Retome o texto sobre a nomeação de pessoas negras para a Suprema Corte a partir do ponto em que ele se encerra.

Texto de origem:
——

A indicação de Cristiano Zanin, homem branco de 47 anos e ex-advogado de Lula, frustrou muitas expectativas dentro e fora do país, inclusive da filósofa e ativista negra estadunidense Angela Davis. “Lula deveria ter nomeado uma mulher negra para a Suprema Corte brasileira, mas não qualquer mulher negra”, disse, em entrevista à Folha de S. Paulo. Davis enfatiza que a importância de nomear uma pessoa negra deve se concentrar não apenas na raça, mas também na política.
Nesse sentido, em três livros publicados pela Elefante, bell hooks, a partir da experiência da indicação do juiz negro Clarence Thomas para a Suprema Corte dos Estados Unidos, em 1991, aborda a complexidade da nomeação de pessoas negras para uma câmara de justiça dominada pelos valores do patriarcado supremacista branco capitalista imperialista, baseado na cultura e na política conservadoras, ambiente repleto de armadilhas para a pauta feminista e antirracista.
“Não existe um lugar dentro do patriarcado capitalista supremacista branco para uma discussão sobre as relações de gênero que permita a homens e mulheres negras encarar questões de poder e dominação, do machismo do homem negro e da resistência da mulher negra”, escreve hooks em “Um desafio feminista: devemos chamar todas as mulhers de irmã?”, publicado em Olhares negros: raça e representação (Elefante, 2019).
O ensaio foi escrito com base nas sabatinas que se seguiram à nomeação de Clarence Thomas pelo presidente George H. W. Bush, tornando-o o segundo homem negro a ocupar uma cadeira na Suprema Corte estadunidense. A denúncia de assédio sexual que permeou as audiências, todas transmitidas pela televisão, feita por Anita Hill, mulher negra e ex-assessora de Thomas, não impediu que ele fosse empossado. Na corte, desde então, sua atuação tem sido marcada por grande conservadorismo.

——

Material fornecido:

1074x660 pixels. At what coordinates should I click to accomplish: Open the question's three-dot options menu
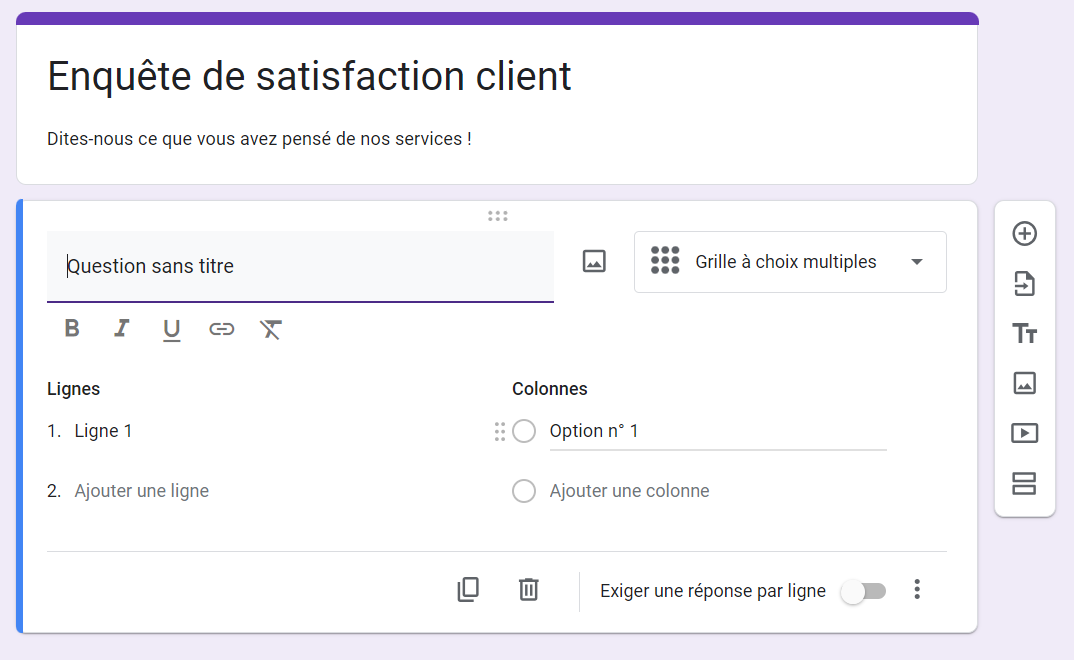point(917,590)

——

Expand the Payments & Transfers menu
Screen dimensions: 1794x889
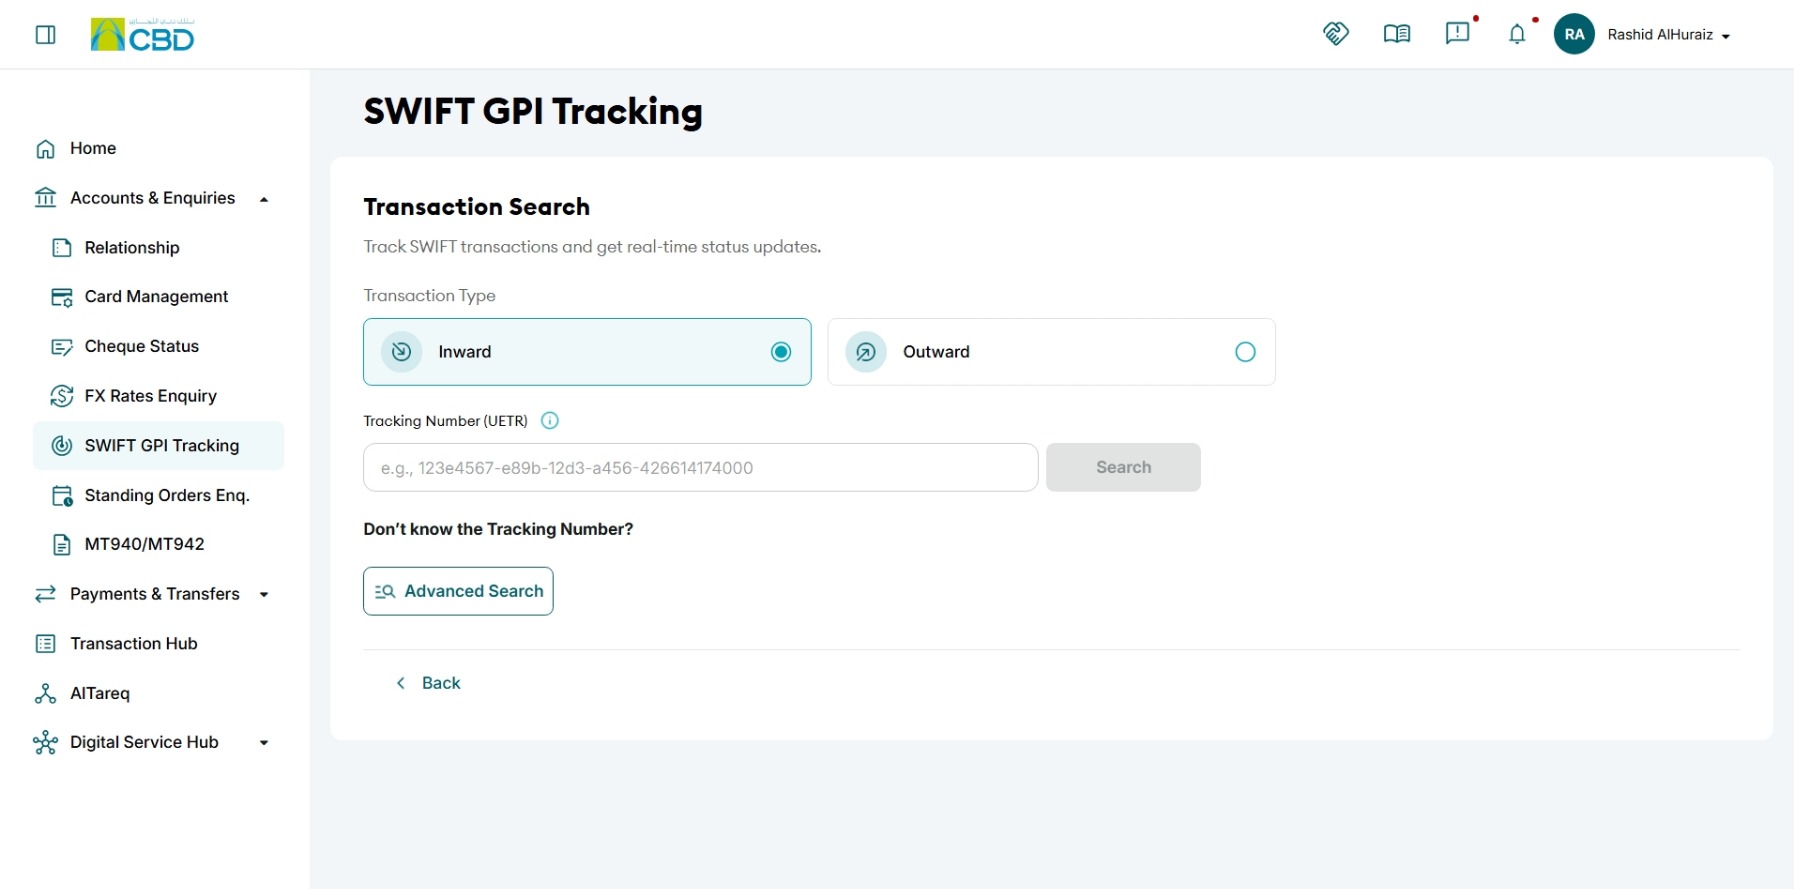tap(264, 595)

——

Resultado do exercício:
Ao ler a análise visual feita por bell hooks da transmissão daquelas audiências, é impossível não notar a atualidade e semelhança com as sessões do Senado brasileiro que chancelaram a nomeação de Zanin para o STF: a representação do que o patriarcado supremacista branco realmente é, sem diversidade racial ou sexual, nem divisão igualitária das posições existentes na estrutura social.
“Era mais do que evidente, tanto visualmente quanto em termos de conduta, que os laços com a masculinidade e com a supremacia branca transcendiam diferenças de posição política entre os homens brancos membros do comitê do Senado”, escreve bell hooks. Esses laços, continua a autora, poderiam se estender e incluir um homem negro como Clarence Thomas “porque ele fundamentalmente se aliou aos interesses do patriarcado supremacista branco capitalista”.
Além das contradições da figura de Clarence Thomas, hooks também concentra críticas na postura de Anita Hill, pela forma como ela representou a pauta feminista e negra nessa discussão. “Estamos assistindo a duas pessoas negras conservadoras que demonstraram, com suas alianças políticas, que se identificam com a cultura e a política conservadora branca dominante.”
Cuidado com o fogo amigo
As armadilhas para a luta contra o racismo presentes no episódio da nomeação de Clarence Thomas também são abordadas por hooks em “Censura da esquerda e da direita”, que compõe os ensaios de Cultura fora da lei: representações de resistência, com pré-venda aberta no site da Elefante. Aqui, a autora fala sobre as críticas que recebeu ao publicar o ensaio sobre as audiências públicas de Clarence Thomas – críticas que partiram inclusive de suas companheiras feministas.
“Repetidas vezes, preciso insistir que a solidariedade feminista, fundamentada no compromisso com políticas progressistas, deve incluir um espaço para a crítica rigorosa, para a dissidência, ou estaremos fadadas a reproduzir, em comunidades progressistas, exatamente as mesmas formas de dominação às quais buscamos nos opor”, escreve hooks.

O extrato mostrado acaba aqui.